I love to walk and run, occasionally even ride the bicycle.  I record my workout with DailyMile.com and rely on my Garmin GPS watch for time and distance.  When a friend suggested that I earn some money for charity while running or walking, I heartily accepted the idea.  The app in question is Charity Miles, available for iOS and Android.  It got installed fine on my crummy Galaxy I Android phone.  I was so eager to try it I went out for a walk, after dinner, around 10 o'clock at night.  It seems easy enough to use.  You pick one of the three activities - Walk, Run, or Bike.  Runners and walkers earn 25¢ per mile while cyclists get 10¢ per mile.   After choosing an activity, swipe to choose a charity to earn money for.  There are just a few now but it's a good start.  So far I chose Feeding America, Habit for Humanity, Achilles International, and The Nature Conservancy.  Other options are World Food Programme, Pencils of Promise, The Michael J. Fox Foundations for Parkinson's Research, The Global Fund, Austism Speaks, and ASPCA.  Choose the charity that best suit your ideal, then off you!  One charity per activity, you can choose a different charity the next time you work-out.
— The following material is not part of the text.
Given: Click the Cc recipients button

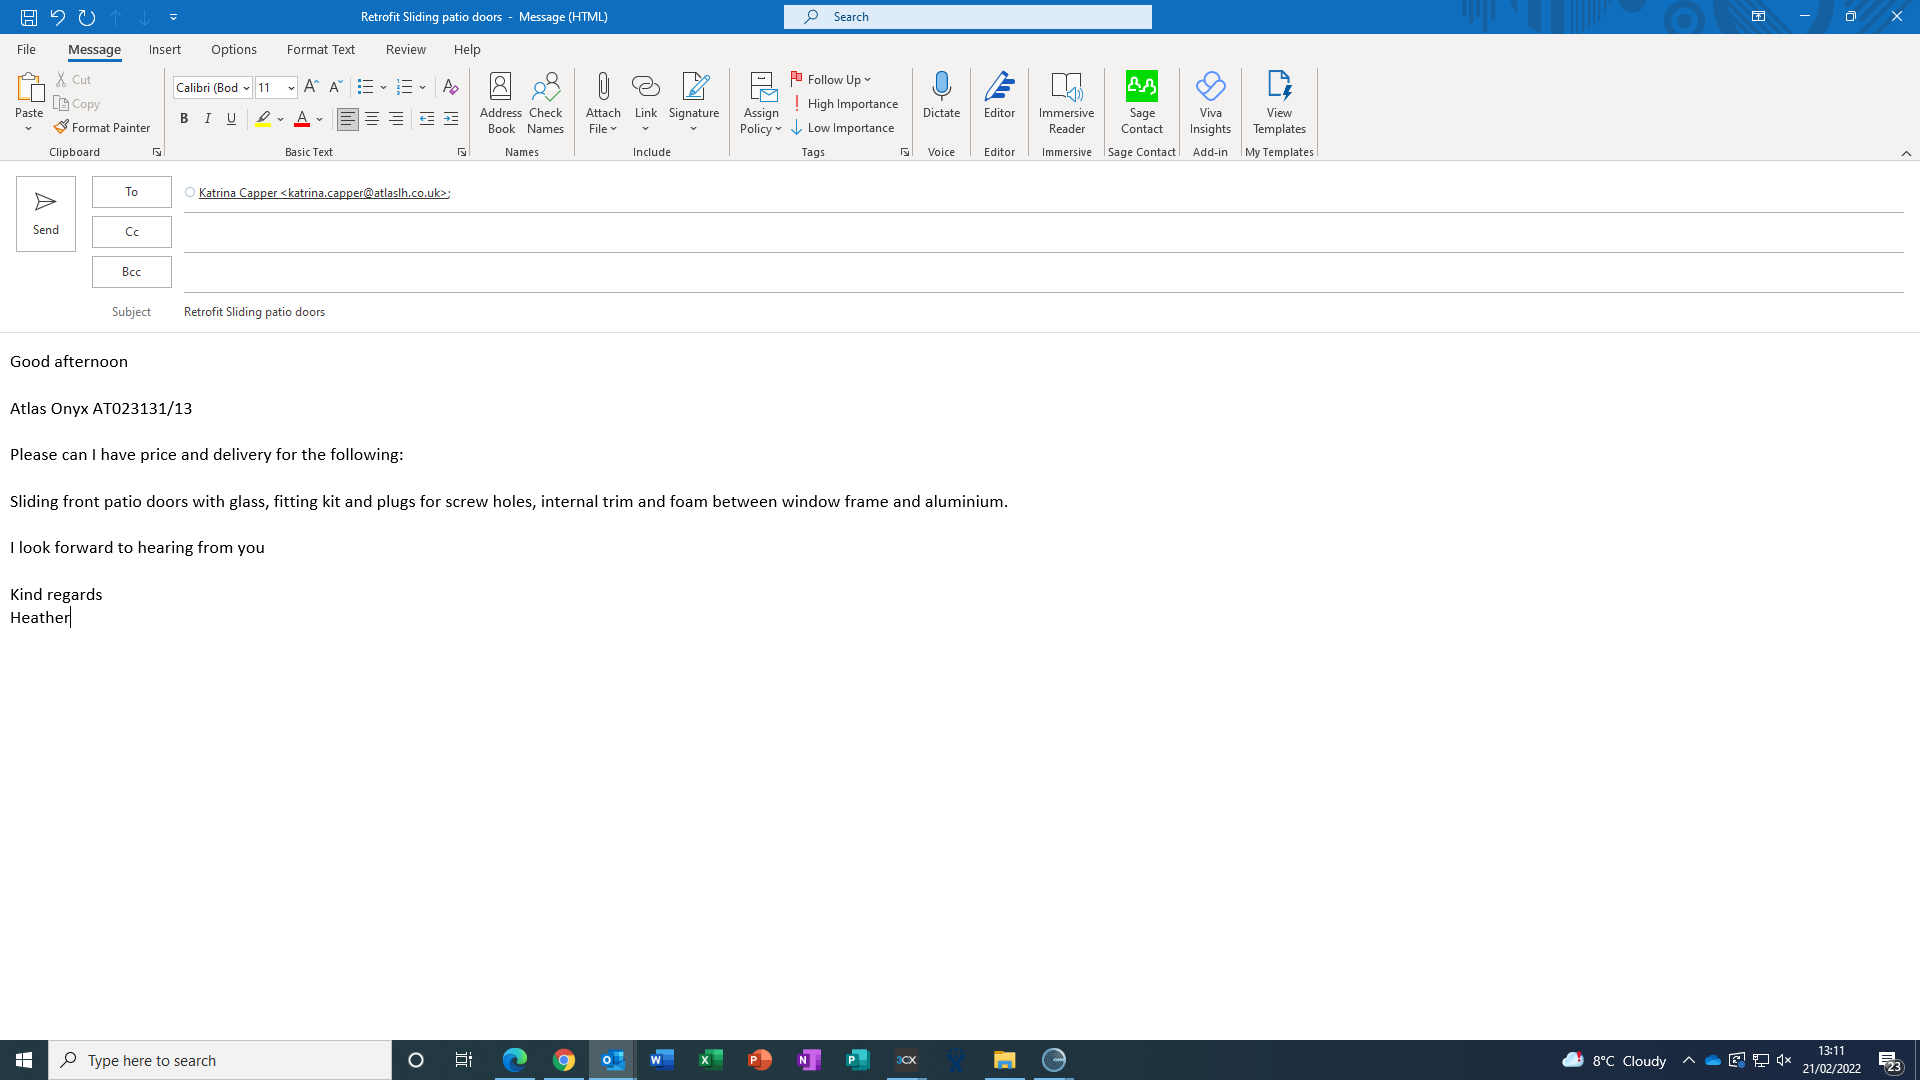Looking at the screenshot, I should [132, 232].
You can pause the app then resume or end the activity.  You are then requested to accept sponsorship for your activity by posting to your Facebook account, and optionally to Twitter as well.  Many people hate the Facebook idea so much but I am fine with it.  Sure there are many issues with Facebook but flooding the news stream shouldn't be one of it.  I myself at most run once a day or walk at most twice a day, so that's just three posts per day.  Compared to people who go rapid-fire and post x number of YouTube videos within five minutes, my three posts are almost nothing.  Worst case scenario, you can set the FB app that does the posting to be visible only to yourself, but then you are not really doing the simple request Charity Miles expect you to help them with spreading the word about the program.  You also help advertise Charity Miles T-shirts but I don't think they make much money from the shirts.

I have a big problem with posting the results of my activities.  Remember my post-dinner walk at 10 PM?  I was so disappointed to find that at the end of the walk, it seemed my effort went nowhere.  The app constantly complained that there was no Internet access so it couldn't post my result.  The mail app and FB app did not have any issues.  I vaguely recalled that the app would not work over WiFi, so I turned off WiFi.  Still no dice.  Turned off GPS, too, nope, app still complained of no Net access!  Turned the whole phone off and then back on.  Kill the app and start over with accepting the sponsorship?  Turn WiFi on then off again?  That seems to do the job, I think.  Or is it turning on WiFi then off, then do some Internet activity, like checking email or logging into Facebook?  I suspect the app somehow not able to detect an Internet connection until some other app goes through first.

I still don't know the sequence of fiddling to get the app to submit its data, but I managed to have everything submitted, so far.  At first, I thought all my work went to naught since I couldn't send in my results.  Then I discovered the button in the lower left corner of the main screen.  It took me to all my logged workouts and a second chance at submitting the results.  It would be nice if there is a total of my mileage.  Or even better, for the few metric-centric amateur athletes out there like me, who prefer kilometers over miles, measurements in kilometers.  Of course, of utmost importance is that the app should just work, without me having to fiddle with the few settings.  Unlike the typical apps, I cannot just input data and try a different series of parameters.  Getting new data means walking another 30 minutes or whatever.  I love walking but not enough to walk again and again just to see how to fix an app.

Hopefully it is just a problem for old Android phones running Frozen Yogurt OS version.  Anyone want to buy me an iPhone 5?  {Cricket sounds...}  No one, eh?  How about just some feedback from users of Charity Miles on more modern phones and OS versions?